Итак, генеалогия моих работ, сосредоточенных на человеке, на человеческой личности - прежде всего пастырская. Именно с пастырской точки зрения в книге Любовь и ответственность изложил я концепцию персоналистского принципа. Принцип этот - попытка перевести на язык философской этики заповедь любви. Личность - это такое существо, надлежащим отношением к которому является любовь. Мы справедливы к личности, если любим её. Это относится и к Богу, и к людям. Любовь к личности не позволяет обращаться с ней как с предметом пользования. Это - принцип кантовой этики, он содержится в так называемом втором императиве Канта. Однако этот императив, скорее, негативен и не исчерпывает всей ценности заповеди любви. Когда Кант подчёркивал, что с личностью нельзя обращаться как с предметом пользования, он прежде всего хотел возразить англосаксонскому утилитаризму, и в этом смысле он достиг своей цели. Однако нельзя сказать, чтобы он во всей полноте истолковал заповедь любви. Да, заповедь любви требует исключить всё, что позволяет относиться к личности как к предмету пользования; но не только. Она требует большего: требует утверждения личности ради неё самой.
Истинно персоналистское истолкование заповеди любви мы находим в славах Собора: «Господь Иисус, когда Он молится Отцу, чтобы „все едино были.., как Мы едино" (Ин 17. 21-22), открывает непостижимые человеческому разуму перспективы и указывает, что есть некое сходство между единением божественных ипостасей и единением сынов Божиих в истине и любви. Это сходство показывает, что человек - единственное на земле творение, которое Бог восхотел ради него самого - может вполне найти себя самого только через искреннюю отдачу самого себя» (GS, 24). Здесь мы находим подлинное истолкование заповеди любви. Прежде всего, здесь ясно выражен принцип утверждения личности, которая ценна просто тем, что она - личность, «единственное на земле творение, которого Бог восхотел ради него самого». В то же время соборный текст подчёркивает, что самое существенное для любви - «искренняя отдача самого себя». В этом значении личность осуществляется через любовь.
Итак, эти два аспекта - утверждение личности ради неё самой и искренняя отдача самого себя- не исключают друг друга, но взаимно подтверждаются и содержатся один в другом. Человек утверждает себя полнее всего, отдавая себя. Это и есть полное исполнение заповеди любви. Это - и полная истина о человеке, которой Христос научил нас Своей жизнью; а христианская нравственная традиция, традиция святых и многих подвижников любви, приняла её и подтвердила в ходе истории.

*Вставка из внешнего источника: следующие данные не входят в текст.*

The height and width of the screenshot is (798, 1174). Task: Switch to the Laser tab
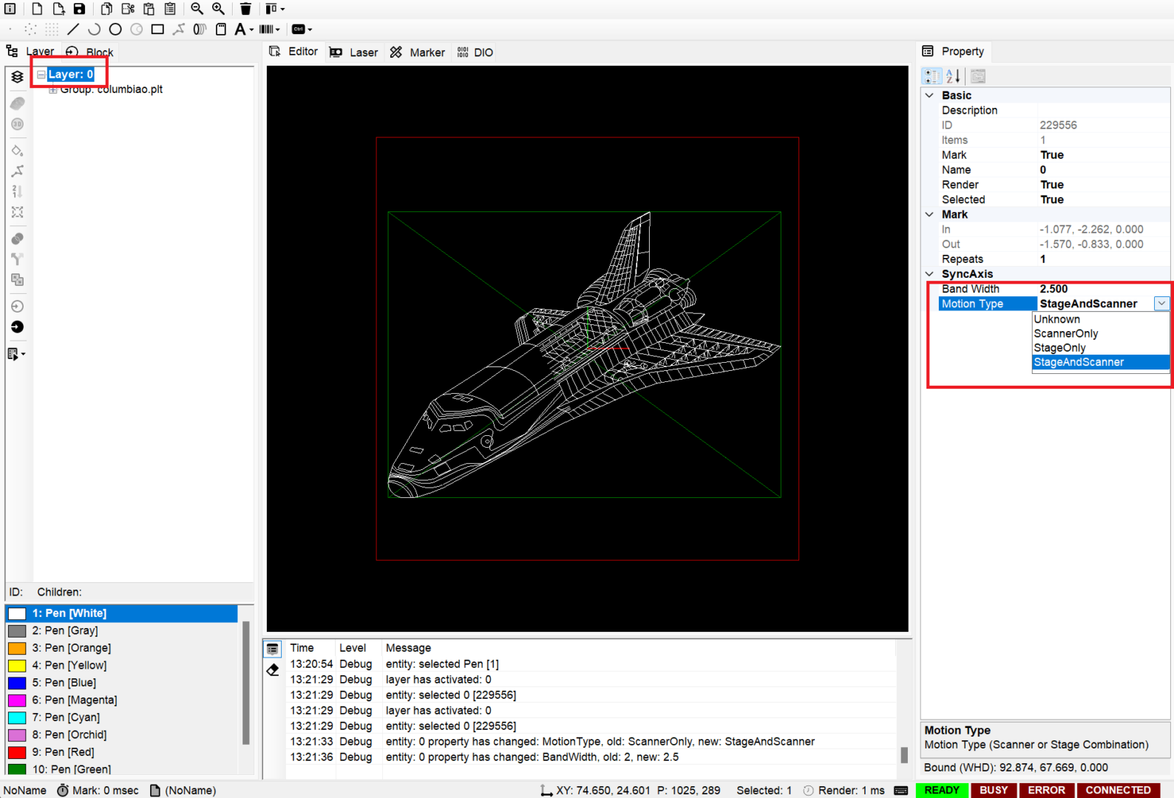354,52
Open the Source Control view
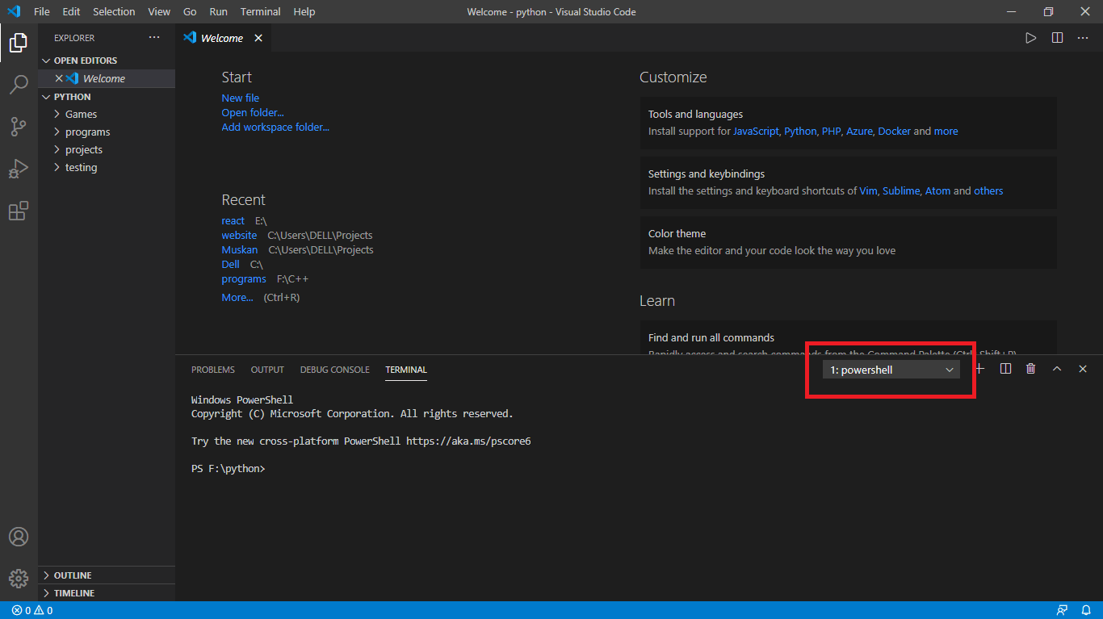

Если мы лишим человеческую свободу этой возможности, если человек не умеет отдавать себя в дар другим, то свобода может стать опасной. Мы будем свободны делать то, что сами считаем благом, что приносит нам выгоду или удовольствие, может быть даже - возвышенное удовольствие. Но если мы не примем истину, что надо отдать себя, нас всегда будет подстерегать опасность эгоистической свободы. С этой опасностью боролся Кант. В известной степени эту позицию поддержали Макс Шелер и многие другие, согласные с его этикой ценности. И наиболее полно выражено это в Евангелии. Поэтому в Евангелии мы найдём последовательную декларацию всех прав человека, даже тех, которые по тем или иным причинам могут быть нежелательными для нас.